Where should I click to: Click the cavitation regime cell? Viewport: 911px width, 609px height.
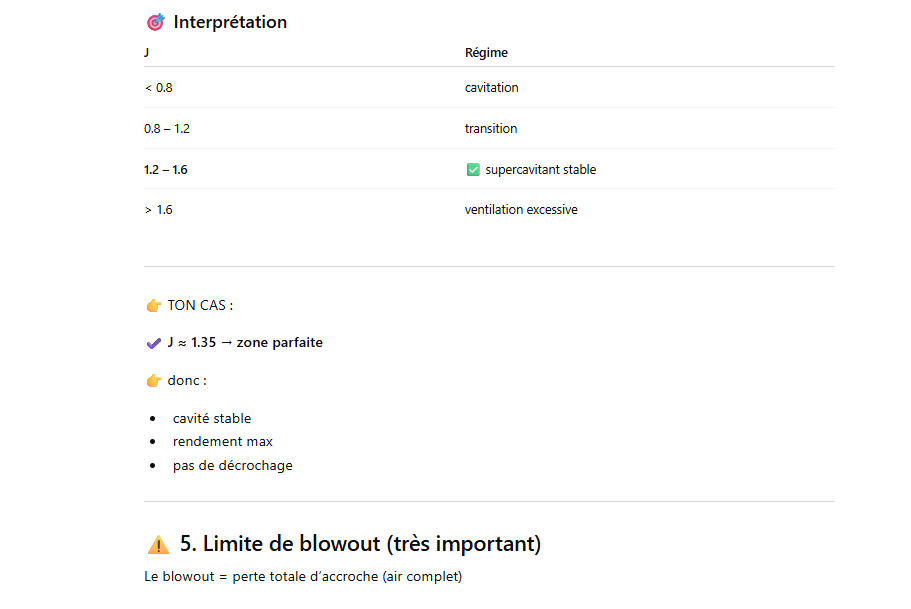coord(491,88)
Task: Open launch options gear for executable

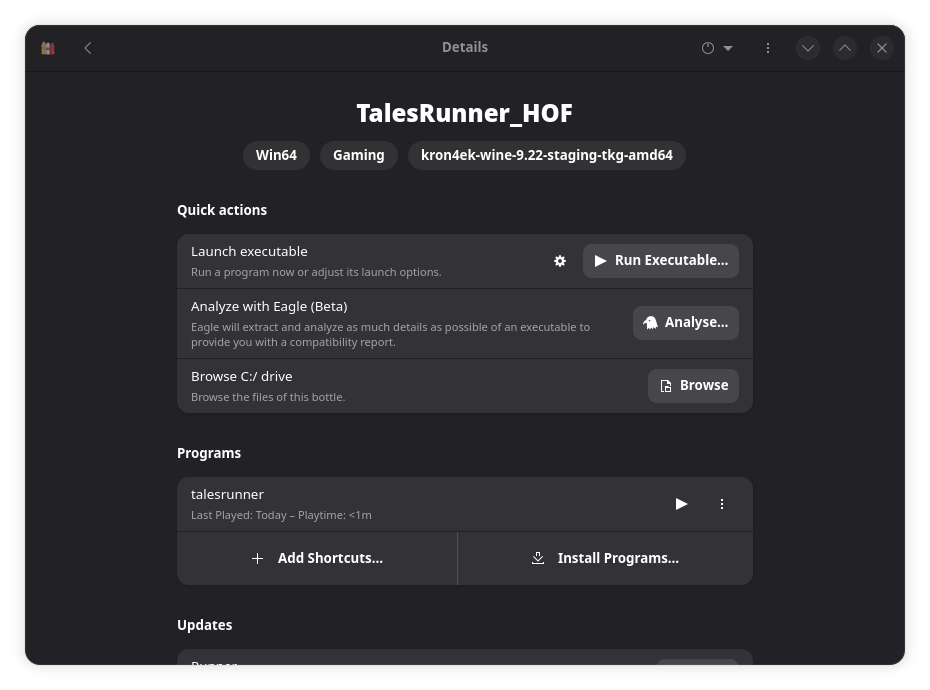Action: pos(560,261)
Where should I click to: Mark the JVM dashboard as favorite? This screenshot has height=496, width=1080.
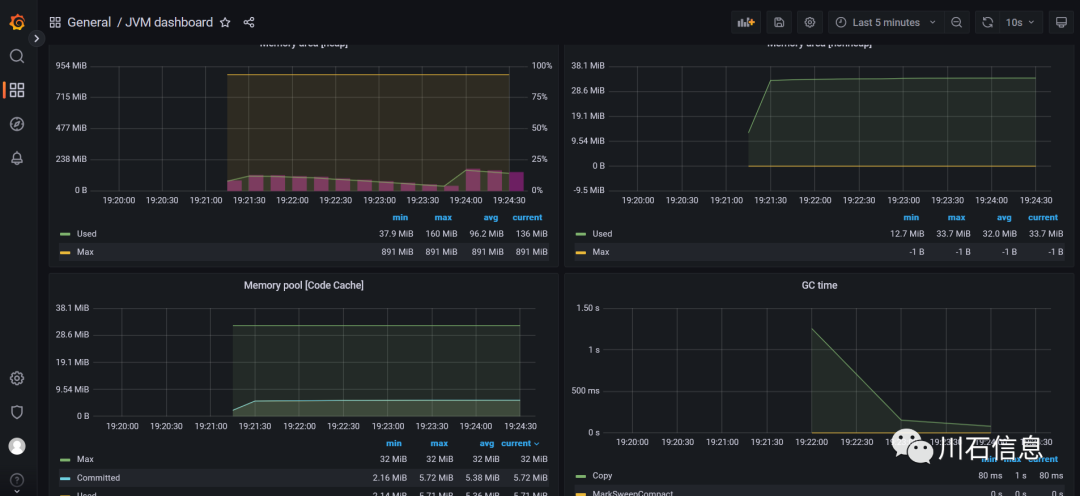pyautogui.click(x=225, y=22)
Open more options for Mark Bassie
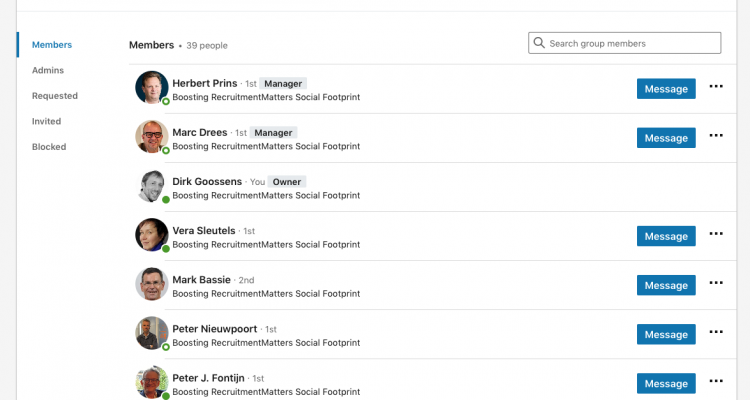 click(x=716, y=283)
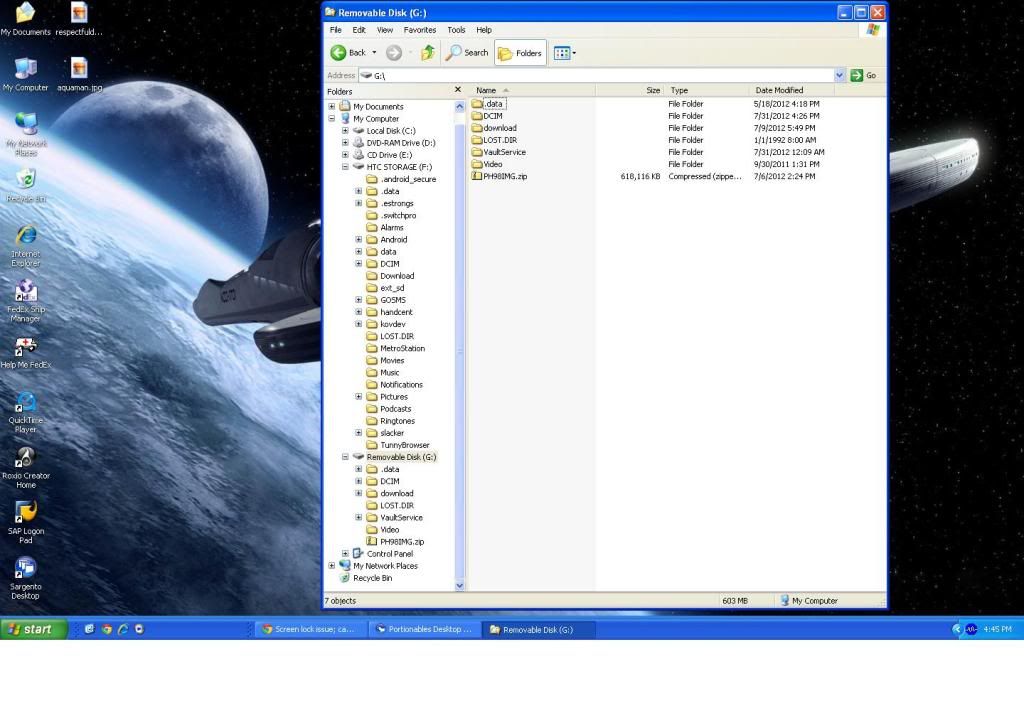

* * *

## WHAT YOU SHOULD DO
Your job is to transcribe the entries above exactly; skip the pictures.

## RESPONSE AREA
Where should I click to: Click the cavitation regime cell? Viewport: 911px width, 609px height.
coord(491,88)
Task: Open launch options gear for executable

Action: pos(560,261)
Where should I click to: Mark the JVM dashboard as favorite? This screenshot has height=496, width=1080.
pyautogui.click(x=225, y=22)
Open more options for Mark Bassie
 click(x=716, y=283)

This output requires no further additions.